• _Task description_
Copy exactly the lines from the one containing "NASCAR-Approved Spec Engine (382, 229)" through the last line of the records below, both included, and leave out the pictures.

• _Supplied material_
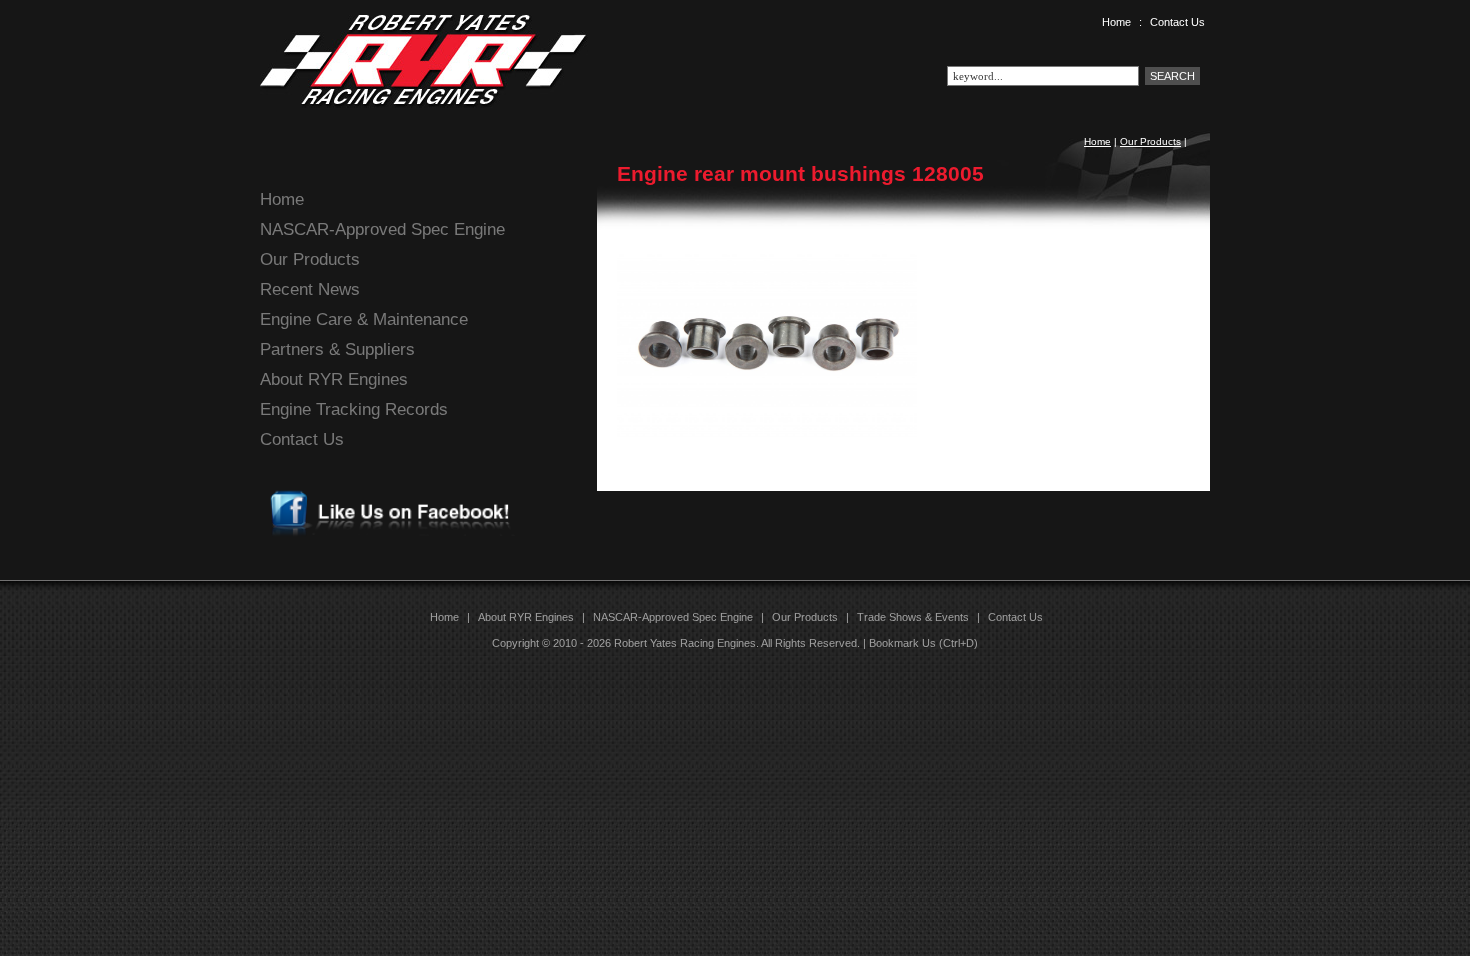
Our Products (1150, 141)
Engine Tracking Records (354, 409)
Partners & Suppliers (337, 349)
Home (1116, 22)
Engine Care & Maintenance (364, 319)
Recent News (310, 289)
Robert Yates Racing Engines (685, 643)
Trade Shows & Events (913, 617)
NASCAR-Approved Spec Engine (382, 229)
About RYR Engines (334, 379)
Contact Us (1177, 22)
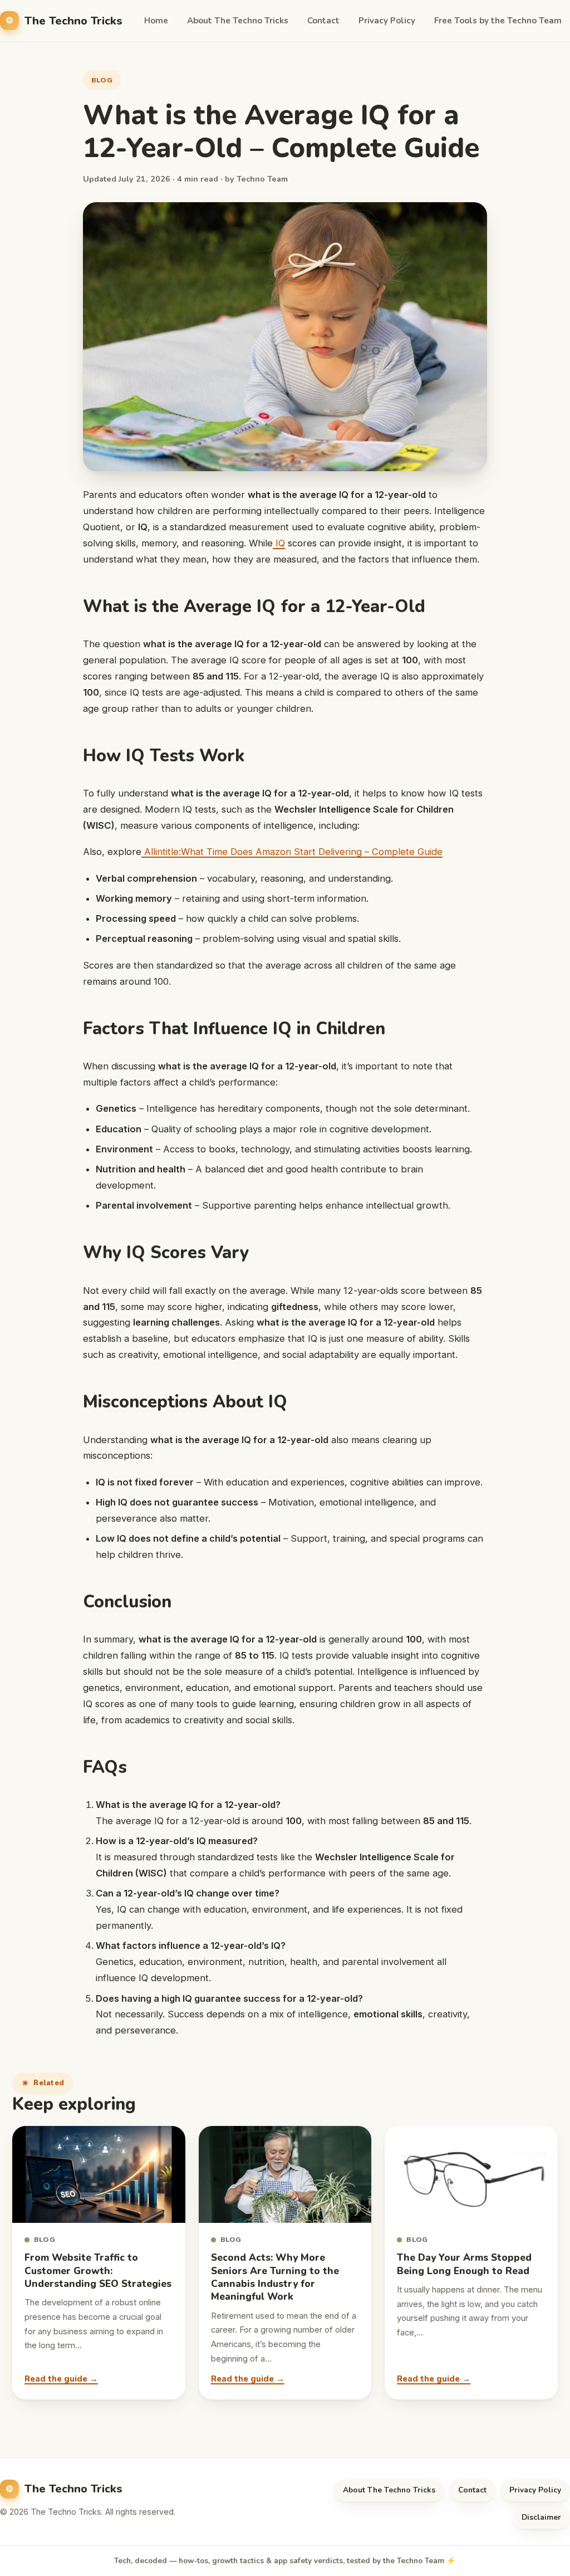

• _Answer box_
NASCAR-Approved Spec Engine (382, 229)
About RYR Engines (334, 379)
Contact Us (1177, 22)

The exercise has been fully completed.